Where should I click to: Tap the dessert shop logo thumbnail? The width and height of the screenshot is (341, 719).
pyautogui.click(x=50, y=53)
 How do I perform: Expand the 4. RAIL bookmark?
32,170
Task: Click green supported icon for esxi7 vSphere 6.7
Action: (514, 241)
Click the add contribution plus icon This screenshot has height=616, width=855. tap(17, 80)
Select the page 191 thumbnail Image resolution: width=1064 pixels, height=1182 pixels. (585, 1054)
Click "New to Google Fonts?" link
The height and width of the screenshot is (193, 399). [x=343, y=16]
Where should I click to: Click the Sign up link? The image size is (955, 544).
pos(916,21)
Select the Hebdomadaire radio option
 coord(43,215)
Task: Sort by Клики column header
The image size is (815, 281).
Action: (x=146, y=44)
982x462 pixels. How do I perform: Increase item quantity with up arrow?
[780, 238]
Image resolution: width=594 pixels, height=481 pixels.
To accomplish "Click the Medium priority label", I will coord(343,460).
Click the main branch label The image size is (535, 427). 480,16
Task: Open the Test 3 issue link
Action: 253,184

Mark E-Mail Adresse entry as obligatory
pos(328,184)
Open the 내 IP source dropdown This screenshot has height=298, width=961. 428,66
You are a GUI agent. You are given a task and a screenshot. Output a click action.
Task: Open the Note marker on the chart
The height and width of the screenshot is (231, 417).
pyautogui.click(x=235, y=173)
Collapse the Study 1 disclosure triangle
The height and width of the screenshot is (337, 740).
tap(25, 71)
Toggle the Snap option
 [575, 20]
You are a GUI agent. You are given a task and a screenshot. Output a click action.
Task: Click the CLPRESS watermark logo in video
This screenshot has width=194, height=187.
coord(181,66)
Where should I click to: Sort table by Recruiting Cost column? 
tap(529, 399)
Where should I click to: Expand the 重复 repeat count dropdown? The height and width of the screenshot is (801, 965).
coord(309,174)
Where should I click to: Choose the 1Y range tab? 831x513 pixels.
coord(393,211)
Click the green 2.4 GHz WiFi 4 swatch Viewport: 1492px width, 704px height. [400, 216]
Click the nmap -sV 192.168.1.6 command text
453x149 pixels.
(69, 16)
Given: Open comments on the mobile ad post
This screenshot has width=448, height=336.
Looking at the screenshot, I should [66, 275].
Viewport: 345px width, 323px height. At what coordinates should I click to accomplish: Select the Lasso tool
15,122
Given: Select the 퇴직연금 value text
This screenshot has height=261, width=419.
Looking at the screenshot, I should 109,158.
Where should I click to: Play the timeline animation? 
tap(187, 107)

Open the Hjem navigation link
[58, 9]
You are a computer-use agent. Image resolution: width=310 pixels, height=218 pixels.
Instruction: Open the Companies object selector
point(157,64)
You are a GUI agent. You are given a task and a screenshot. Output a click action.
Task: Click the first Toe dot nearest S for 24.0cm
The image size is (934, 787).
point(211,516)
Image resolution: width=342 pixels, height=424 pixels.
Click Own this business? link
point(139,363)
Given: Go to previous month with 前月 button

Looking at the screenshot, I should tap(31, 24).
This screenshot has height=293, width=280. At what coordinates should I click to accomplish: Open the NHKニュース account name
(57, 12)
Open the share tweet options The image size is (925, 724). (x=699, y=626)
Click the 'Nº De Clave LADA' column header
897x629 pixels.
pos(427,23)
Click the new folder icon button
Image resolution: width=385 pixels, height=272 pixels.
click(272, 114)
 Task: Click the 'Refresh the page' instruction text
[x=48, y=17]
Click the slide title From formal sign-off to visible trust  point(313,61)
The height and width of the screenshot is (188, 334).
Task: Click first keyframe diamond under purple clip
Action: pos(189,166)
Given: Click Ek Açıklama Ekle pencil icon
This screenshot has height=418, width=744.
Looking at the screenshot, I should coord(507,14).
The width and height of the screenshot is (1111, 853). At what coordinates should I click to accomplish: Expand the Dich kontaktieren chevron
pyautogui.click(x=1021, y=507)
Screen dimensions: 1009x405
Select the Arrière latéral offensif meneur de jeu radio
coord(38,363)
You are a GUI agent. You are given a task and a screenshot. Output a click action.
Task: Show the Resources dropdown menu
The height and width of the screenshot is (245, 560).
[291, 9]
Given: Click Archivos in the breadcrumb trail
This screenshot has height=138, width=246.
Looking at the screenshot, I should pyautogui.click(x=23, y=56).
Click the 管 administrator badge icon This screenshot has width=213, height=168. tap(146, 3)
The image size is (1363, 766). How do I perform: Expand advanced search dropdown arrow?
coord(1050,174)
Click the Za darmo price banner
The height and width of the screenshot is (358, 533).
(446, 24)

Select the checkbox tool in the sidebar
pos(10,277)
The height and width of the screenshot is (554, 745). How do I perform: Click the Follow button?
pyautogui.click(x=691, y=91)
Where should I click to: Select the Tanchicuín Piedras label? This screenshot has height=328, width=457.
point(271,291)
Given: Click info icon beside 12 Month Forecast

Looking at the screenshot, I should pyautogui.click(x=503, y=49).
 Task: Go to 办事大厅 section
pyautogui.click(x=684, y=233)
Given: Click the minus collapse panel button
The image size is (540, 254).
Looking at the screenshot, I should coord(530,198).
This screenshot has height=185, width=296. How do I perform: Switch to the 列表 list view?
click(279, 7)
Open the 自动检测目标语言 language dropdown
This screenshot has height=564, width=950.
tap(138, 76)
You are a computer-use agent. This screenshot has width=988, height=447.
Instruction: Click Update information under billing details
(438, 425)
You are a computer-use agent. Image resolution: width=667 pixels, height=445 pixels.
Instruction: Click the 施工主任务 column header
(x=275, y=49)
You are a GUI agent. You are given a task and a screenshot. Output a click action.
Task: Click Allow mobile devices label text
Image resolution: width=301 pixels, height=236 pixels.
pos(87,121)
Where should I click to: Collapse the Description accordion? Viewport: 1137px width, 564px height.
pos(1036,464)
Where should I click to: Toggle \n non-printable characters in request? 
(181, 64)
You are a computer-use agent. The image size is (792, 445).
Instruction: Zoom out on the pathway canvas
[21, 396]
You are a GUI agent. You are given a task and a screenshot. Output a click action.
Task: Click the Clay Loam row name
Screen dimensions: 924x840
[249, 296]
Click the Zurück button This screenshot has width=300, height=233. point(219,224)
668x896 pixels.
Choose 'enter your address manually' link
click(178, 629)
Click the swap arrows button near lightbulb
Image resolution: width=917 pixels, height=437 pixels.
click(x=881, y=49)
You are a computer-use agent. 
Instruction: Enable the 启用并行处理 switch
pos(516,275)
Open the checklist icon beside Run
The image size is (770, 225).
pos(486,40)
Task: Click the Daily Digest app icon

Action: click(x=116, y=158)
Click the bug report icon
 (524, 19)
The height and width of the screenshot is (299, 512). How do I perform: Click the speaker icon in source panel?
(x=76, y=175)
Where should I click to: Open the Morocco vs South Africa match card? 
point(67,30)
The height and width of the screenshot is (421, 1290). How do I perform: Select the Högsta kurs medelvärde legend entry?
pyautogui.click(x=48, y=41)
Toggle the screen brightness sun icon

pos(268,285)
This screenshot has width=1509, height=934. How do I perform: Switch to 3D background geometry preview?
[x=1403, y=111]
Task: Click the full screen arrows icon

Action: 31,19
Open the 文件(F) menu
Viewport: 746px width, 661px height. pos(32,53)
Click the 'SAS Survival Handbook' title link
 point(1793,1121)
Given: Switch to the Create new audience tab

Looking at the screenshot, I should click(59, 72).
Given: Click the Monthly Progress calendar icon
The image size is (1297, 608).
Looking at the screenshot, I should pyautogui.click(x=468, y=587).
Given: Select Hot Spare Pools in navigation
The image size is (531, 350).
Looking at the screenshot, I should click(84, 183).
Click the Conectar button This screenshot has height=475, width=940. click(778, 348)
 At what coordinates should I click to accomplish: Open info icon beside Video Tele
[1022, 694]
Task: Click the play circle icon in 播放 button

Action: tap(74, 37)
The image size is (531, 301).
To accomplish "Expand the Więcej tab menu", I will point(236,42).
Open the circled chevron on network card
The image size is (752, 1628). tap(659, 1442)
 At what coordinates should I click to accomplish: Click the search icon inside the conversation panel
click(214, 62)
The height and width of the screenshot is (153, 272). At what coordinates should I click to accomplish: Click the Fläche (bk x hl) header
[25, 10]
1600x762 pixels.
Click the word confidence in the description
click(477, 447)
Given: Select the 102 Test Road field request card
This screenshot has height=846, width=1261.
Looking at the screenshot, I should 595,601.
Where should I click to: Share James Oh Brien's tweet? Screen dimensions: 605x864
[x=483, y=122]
****************************************
Pull out all lines from the listing that contain the string "computer".

You are a computer-use agent. Image resolution: width=310 pixels, height=218 pixels.
You are a computer-use agent. This screenshot has width=988, height=447.
You are a computer-use agent. Image resolution: width=667 pixels, height=445 pixels.
You are a computer-use agent. The image size is (792, 445).
You are a computer-use agent. 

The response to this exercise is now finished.